As well as the UK, winemakers see opportunities in the Middle East, Asia, Scandinavia and North America.

Gabb questions the potential of the US market, however. “There are a lot of people investing lots of money in the US. I question that because I’ve always found the US to be quite fickle on suppliers,” he says.

He says he is “very excited” by the Middle East, particularly Dubai, Abu Dhabi and – “in time” – Saudi Arabia, while Oman’s trade deal with the US is a barrier.

Reyneke says the US is “a harder market to break into, although we making inroads”. Reyneke Wines is seeing “tremendous growth” in Scandinavia, particularly Norway, and in Canada. He puts this down in part to the government monopolies in these markets, which “set certain environmental and social standards”.

Meanwhile, Painted Wolf Wines is on the cusp of signing a distribution agreement with India, which Borg describes as “the jewel” of export markets. He worked with an Indian representative based in Singapore to broker the deal and said relationships were key to entering the market successfully.

It exports to 14 other countries, with the UK as its largest market. The Borgs have worked with their contact in Singapore for some years and are “slowly” growing that market as well. They also plan to enter Indonesia, Vietnam and the Philippines.

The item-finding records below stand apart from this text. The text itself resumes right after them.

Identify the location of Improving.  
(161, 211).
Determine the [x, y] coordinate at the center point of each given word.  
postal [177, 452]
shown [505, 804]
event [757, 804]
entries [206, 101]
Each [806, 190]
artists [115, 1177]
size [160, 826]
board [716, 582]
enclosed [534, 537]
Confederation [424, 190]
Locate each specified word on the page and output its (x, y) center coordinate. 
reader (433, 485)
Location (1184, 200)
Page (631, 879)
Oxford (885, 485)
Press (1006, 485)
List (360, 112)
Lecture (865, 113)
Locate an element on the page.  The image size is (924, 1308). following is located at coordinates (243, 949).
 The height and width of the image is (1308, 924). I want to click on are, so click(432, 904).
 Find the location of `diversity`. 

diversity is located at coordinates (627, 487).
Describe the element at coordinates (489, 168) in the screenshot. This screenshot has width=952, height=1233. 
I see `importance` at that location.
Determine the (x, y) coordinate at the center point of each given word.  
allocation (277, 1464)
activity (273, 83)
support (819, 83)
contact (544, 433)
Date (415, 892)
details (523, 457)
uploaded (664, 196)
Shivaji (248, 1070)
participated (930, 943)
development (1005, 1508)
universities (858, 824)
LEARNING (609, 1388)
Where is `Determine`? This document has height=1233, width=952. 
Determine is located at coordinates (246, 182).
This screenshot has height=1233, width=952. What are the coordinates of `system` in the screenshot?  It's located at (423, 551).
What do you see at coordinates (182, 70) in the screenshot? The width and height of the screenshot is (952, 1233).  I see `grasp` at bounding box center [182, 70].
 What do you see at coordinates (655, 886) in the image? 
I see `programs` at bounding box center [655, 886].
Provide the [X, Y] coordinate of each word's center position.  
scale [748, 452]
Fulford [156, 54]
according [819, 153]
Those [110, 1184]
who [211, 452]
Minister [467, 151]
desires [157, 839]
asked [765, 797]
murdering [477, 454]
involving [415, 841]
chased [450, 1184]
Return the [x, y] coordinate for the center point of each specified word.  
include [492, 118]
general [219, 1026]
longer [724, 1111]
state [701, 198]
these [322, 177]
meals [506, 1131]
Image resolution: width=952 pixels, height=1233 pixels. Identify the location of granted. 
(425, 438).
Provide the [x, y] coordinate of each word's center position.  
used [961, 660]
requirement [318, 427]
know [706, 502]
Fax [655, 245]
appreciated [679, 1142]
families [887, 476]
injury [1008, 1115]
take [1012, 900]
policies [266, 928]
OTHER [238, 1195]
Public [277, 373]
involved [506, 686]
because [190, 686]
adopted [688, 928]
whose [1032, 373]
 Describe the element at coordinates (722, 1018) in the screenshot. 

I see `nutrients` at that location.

A vineyard worker with a bunch of red grapes
A vineyard worker with a bunch of red grapes at Journey’s End Vineyards in Cape Town. Credit: Journey’s End

While the onslaught of challenges seems relentless for South African winemakers, they remain remarkably stoic. In the face of ongoing adversity, many have chosen to innovate and give back to their communities. “The South African wine industry is always under stress,” says Gabb. “There’s an ongoing sort of theme here of – challenges is a polite word to use! Of general navigating of very rough sea. You have just got to get used to it. That’s what being a wine producer is about.”